Operational challenges for mall establishments
The biggest challenge for mall developers is the huge upfront fund requirement for development of the mall because the rental starts only once the mall is fully completed and tenants have moved in. There is always a huge risk factor due to the large investment vis-a-vis renting out of mall. The other challenges are –
How to increase foot fall
- How to maintain low operational costs
- How to ensure there is enough parking spaces with faster movements of car during peak hours
- How to bring quality tenants and customers
- How to attract talented people to join their organizations
- How to increase sales for their tenants
- How to adapt with Omni Channels’ purchase behaviour e.g. customers go through products in malls and purchase it online or vice versa
Impact of opening up of 100% FDI (Foreign Direct Investment) in retail –
The retail scene is changing really fast. Retailers are rethinking their approach towards the suppliers so that they can get the best pricing strategies. Allowing healthy FDI in the retail sector will not only lead to a substantial surge in the country’s GDP and overall economic development, but also help in integrating the Indian retail market with that of the global retail market in addition to providing a better paying employment, which the unorganized sector (kirana and other small time retailing shops) have undoubtedly failed to provide to the masses employed in them.

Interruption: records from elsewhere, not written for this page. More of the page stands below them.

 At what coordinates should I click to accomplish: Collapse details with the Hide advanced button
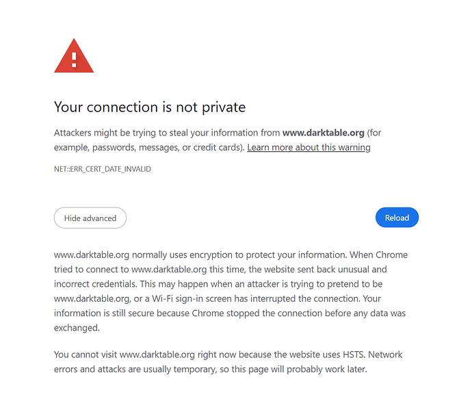pos(90,218)
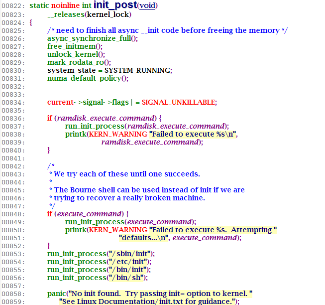Click line number 00822
The height and width of the screenshot is (305, 325).
12,6
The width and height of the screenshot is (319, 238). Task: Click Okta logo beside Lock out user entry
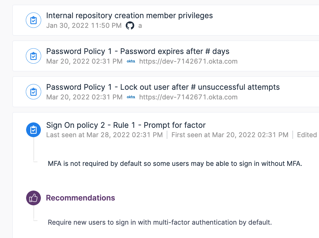(131, 97)
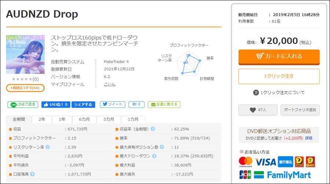This screenshot has height=184, width=330.
Task: Click help icon next to リスクリターン率
Action: click(x=48, y=147)

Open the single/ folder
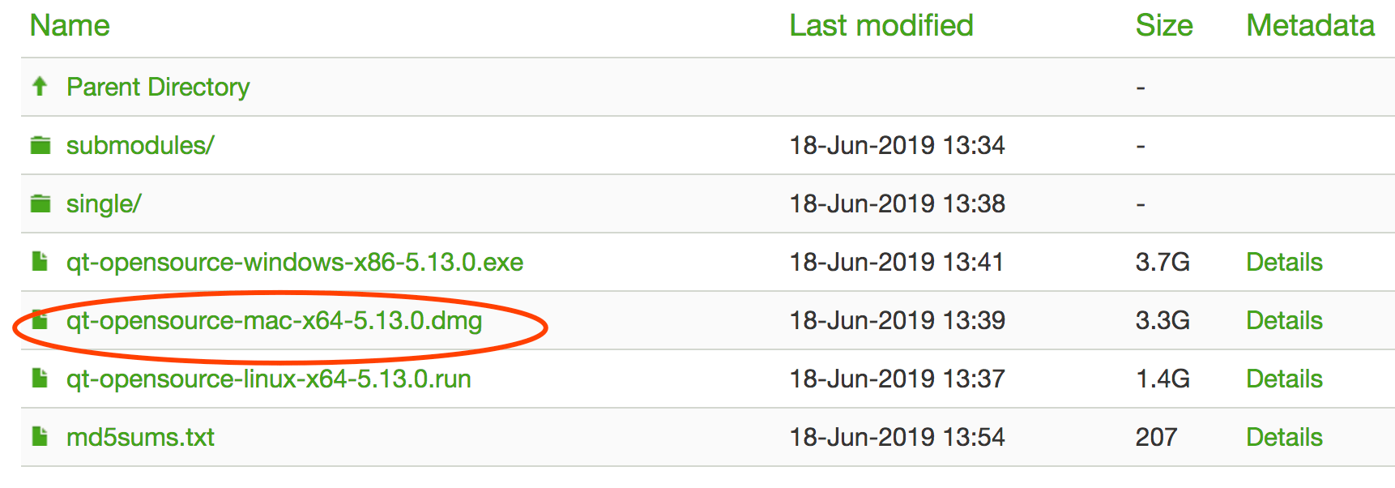(104, 203)
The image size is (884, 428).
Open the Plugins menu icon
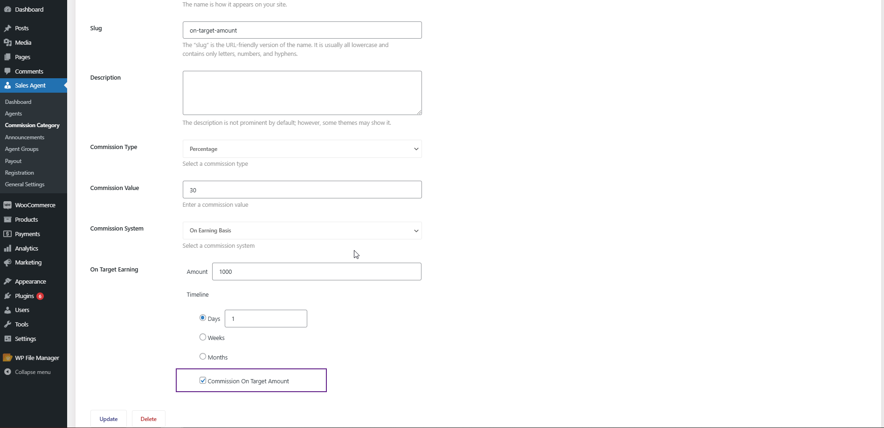[x=7, y=296]
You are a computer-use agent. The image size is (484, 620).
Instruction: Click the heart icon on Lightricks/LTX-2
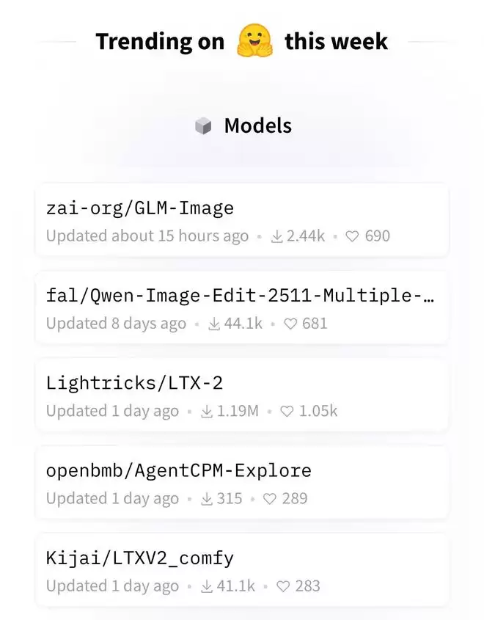(287, 411)
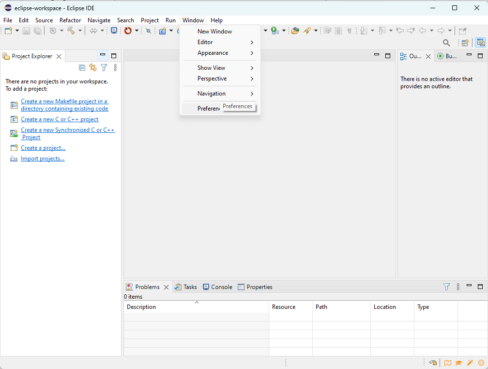Click the New C/C++ Project wizard icon
Image resolution: width=488 pixels, height=369 pixels.
162,31
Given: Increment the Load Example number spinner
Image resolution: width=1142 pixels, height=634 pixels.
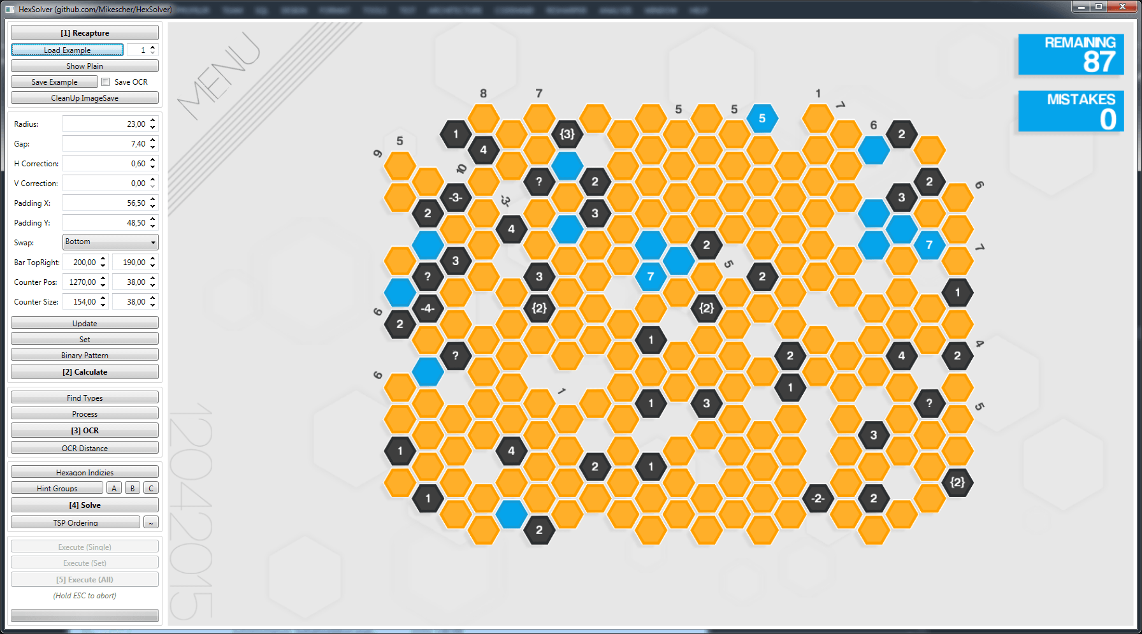Looking at the screenshot, I should pos(153,47).
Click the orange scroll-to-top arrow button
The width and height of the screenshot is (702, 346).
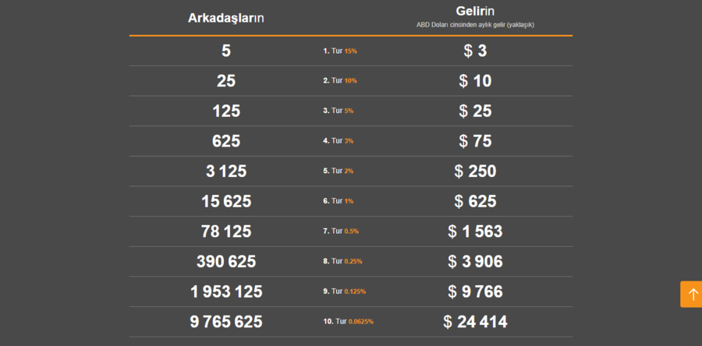[691, 294]
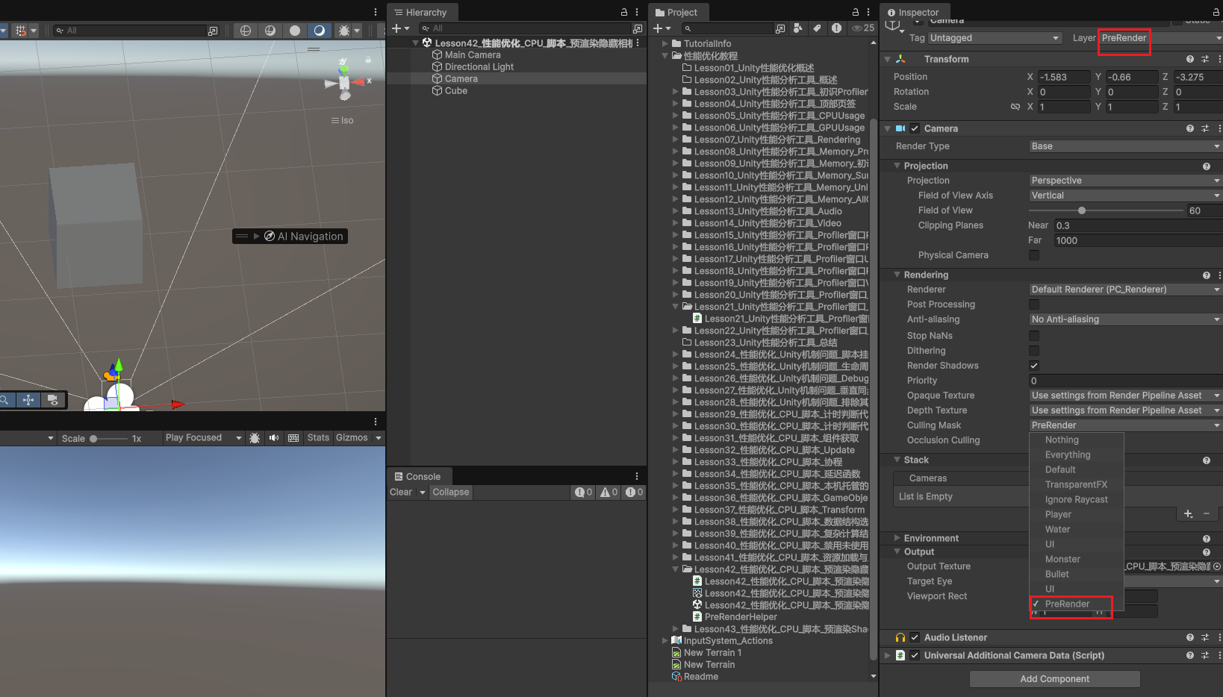Screen dimensions: 1223x697
Task: Click the Field of View slider handle
Action: coord(1082,210)
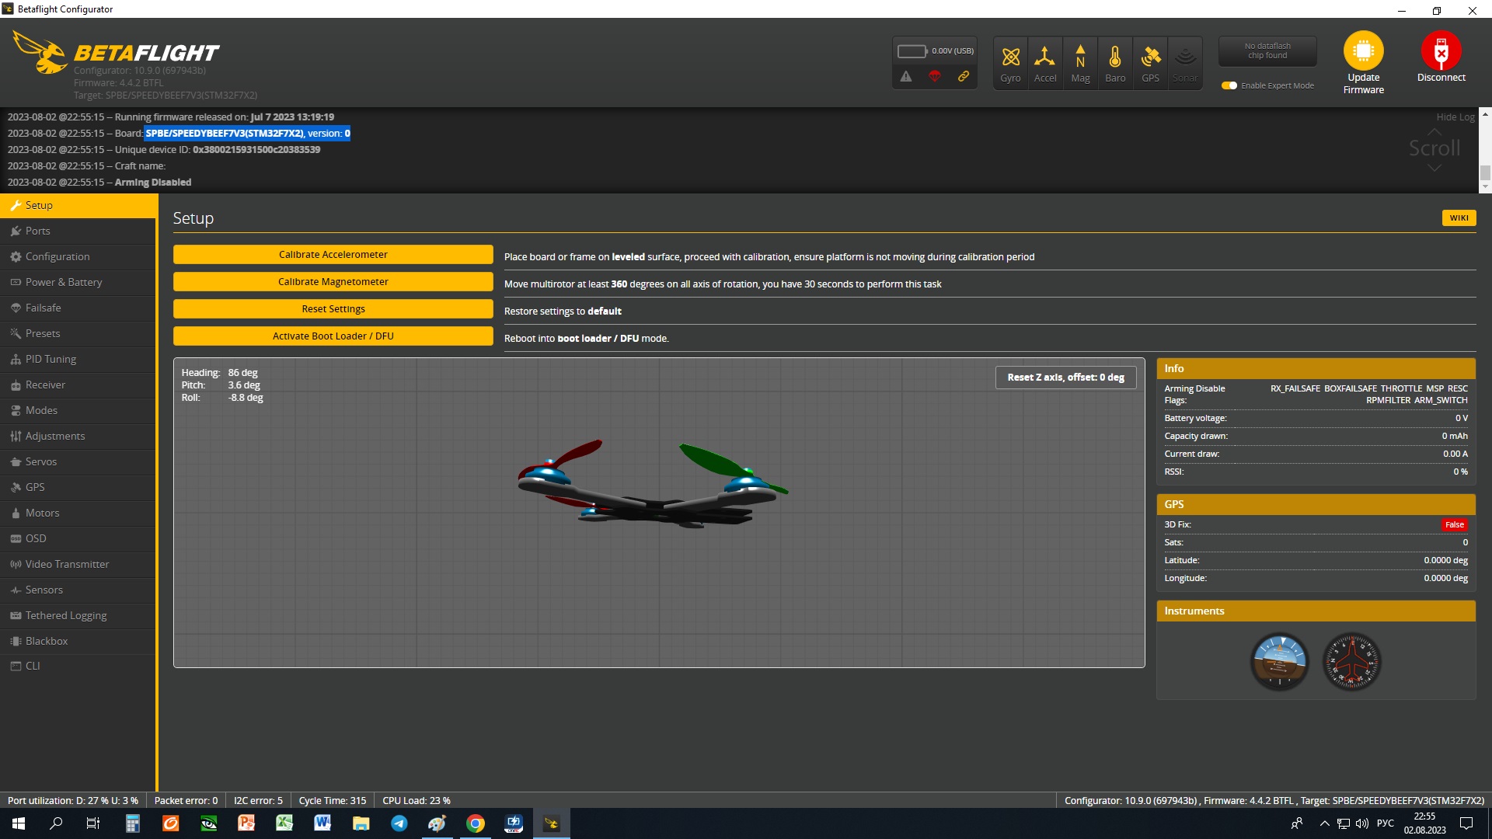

With the presence of more number of brands, the home grown brands will get competition and will feel the need to reinvent themselves for competing with foreign brands. There will be extensive knowledge banks available in future due to the presence of reputed foreign brands who will bring in unparalleled knowledge and experience in the retail industry ultimately to be shared with all for the benefit of the entire retail industry. With a condition that 30% procurement will be done locally by all the FDI brands, there will be a huge push for manufacturing within the country.
The licensing permissions, shops and entertainment act, high rate of municipal tax are some of the bureaucratic issues faced by retail developers. Also, aAvailability of quality retail space is the biggest challenge at present.
Opportunities ahead for the sector
The industry is growing on year to year basis. The GDP is growing in the country and a major part of our population is young and aspiring who have disposable income. This young population is well exposed and internet friendly with modern outlook thus making India a huge consuming country.
We are the biggest retail space in Eastern India with a portfolio of 1.5 million square feet spread in 3 malls – South City, Acropolis and Homeland. Our plans are to add another 2.0 million square feet in the next five years.